▶ [Data extracted from a collection]
===============

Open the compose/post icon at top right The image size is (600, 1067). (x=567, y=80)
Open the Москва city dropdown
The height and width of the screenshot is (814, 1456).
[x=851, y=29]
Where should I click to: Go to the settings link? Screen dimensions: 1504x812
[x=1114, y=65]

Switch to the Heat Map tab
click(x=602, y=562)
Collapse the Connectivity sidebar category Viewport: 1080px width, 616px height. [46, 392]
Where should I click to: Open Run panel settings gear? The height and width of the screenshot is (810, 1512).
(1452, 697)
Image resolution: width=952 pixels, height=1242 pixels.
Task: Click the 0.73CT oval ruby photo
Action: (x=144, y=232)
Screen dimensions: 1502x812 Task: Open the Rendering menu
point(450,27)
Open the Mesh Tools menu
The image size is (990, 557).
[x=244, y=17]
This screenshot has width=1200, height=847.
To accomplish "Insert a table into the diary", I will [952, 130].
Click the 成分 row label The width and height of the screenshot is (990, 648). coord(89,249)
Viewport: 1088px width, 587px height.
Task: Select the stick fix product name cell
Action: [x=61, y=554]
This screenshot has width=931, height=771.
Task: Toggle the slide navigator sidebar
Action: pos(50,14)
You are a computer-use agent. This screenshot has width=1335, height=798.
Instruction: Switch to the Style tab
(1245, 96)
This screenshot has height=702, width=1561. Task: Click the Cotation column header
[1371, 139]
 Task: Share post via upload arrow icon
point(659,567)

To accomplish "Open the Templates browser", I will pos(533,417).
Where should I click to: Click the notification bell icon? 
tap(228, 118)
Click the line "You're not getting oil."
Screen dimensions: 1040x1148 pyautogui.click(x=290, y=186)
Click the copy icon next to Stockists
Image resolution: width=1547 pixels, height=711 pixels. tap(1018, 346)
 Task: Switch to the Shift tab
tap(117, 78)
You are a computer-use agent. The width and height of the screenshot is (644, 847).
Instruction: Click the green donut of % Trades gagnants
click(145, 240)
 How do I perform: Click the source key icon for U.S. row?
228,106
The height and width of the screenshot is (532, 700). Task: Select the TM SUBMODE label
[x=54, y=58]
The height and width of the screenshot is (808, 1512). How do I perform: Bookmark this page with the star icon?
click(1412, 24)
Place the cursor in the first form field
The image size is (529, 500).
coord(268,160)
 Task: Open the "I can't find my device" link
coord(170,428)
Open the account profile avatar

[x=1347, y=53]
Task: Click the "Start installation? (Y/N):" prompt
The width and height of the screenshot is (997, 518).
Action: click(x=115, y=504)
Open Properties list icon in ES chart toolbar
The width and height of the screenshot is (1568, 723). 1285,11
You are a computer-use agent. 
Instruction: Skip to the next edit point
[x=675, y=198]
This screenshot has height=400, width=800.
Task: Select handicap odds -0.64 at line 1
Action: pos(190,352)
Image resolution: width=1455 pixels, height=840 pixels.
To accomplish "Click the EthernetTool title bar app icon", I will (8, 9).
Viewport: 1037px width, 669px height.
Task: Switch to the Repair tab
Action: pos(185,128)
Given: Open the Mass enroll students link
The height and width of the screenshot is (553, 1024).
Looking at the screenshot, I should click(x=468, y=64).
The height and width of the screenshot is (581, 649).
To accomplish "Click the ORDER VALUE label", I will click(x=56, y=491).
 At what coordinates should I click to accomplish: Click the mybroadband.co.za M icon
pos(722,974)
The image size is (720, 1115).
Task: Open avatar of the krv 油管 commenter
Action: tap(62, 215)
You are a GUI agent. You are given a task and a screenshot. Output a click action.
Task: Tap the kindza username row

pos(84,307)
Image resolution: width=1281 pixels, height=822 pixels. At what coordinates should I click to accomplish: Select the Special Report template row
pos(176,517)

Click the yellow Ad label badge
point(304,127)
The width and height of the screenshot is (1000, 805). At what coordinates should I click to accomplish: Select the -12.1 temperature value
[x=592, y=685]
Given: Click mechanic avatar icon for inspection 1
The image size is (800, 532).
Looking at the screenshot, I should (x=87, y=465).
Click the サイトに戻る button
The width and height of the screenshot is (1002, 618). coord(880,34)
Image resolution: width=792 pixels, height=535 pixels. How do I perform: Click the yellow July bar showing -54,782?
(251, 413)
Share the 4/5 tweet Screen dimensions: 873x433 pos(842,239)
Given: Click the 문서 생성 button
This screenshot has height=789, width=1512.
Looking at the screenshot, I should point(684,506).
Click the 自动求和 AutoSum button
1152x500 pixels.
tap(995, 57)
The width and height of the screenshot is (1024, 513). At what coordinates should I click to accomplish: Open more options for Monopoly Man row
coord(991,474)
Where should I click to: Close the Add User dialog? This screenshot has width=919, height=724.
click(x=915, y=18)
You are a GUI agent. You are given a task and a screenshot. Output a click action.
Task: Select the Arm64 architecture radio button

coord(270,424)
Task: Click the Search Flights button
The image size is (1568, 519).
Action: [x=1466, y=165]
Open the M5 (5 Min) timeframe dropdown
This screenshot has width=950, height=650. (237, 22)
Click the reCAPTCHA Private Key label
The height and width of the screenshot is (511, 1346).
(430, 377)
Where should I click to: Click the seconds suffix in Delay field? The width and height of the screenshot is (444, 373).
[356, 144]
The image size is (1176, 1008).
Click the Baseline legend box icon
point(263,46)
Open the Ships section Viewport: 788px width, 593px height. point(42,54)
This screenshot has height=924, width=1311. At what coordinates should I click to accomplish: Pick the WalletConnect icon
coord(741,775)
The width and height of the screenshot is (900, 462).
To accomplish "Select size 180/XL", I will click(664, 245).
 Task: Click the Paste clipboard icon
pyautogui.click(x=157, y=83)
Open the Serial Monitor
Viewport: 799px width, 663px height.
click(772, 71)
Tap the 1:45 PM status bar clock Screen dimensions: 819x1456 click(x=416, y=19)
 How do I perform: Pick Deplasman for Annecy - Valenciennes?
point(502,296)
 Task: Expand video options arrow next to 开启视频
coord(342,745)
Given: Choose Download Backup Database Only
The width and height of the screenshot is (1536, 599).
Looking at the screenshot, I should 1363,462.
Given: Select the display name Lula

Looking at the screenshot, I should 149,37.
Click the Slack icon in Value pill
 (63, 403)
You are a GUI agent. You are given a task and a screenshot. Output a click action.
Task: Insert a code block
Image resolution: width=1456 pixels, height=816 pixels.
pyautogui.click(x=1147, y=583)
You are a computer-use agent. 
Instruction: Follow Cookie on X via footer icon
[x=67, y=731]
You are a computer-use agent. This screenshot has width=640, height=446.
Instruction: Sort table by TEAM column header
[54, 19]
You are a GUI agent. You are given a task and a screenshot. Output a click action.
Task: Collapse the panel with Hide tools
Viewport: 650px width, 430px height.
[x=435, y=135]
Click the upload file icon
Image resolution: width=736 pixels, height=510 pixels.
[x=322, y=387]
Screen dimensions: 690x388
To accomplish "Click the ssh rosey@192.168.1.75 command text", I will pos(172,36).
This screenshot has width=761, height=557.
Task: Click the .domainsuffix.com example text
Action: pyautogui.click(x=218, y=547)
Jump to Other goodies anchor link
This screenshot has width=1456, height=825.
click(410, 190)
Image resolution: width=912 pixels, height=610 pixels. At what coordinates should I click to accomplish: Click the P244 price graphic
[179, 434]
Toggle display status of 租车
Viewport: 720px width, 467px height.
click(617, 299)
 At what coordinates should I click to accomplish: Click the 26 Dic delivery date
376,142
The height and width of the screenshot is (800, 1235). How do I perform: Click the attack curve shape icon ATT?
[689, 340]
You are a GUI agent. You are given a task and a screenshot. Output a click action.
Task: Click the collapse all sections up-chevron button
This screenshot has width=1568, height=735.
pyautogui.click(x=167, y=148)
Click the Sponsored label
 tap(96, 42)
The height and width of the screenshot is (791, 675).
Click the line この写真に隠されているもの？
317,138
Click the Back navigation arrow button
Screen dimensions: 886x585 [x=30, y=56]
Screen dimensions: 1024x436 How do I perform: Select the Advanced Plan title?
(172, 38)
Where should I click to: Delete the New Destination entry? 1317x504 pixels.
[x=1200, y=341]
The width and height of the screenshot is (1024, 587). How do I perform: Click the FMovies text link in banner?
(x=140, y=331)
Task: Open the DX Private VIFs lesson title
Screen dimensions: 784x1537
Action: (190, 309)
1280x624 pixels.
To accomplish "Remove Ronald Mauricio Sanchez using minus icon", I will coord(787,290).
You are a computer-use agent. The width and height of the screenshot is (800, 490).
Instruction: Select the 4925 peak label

===============

▶ [Description of the task] Look through the records above for the word "Insert" and state how many lines contain it, giving the number alone.

▶ [Answer box] 2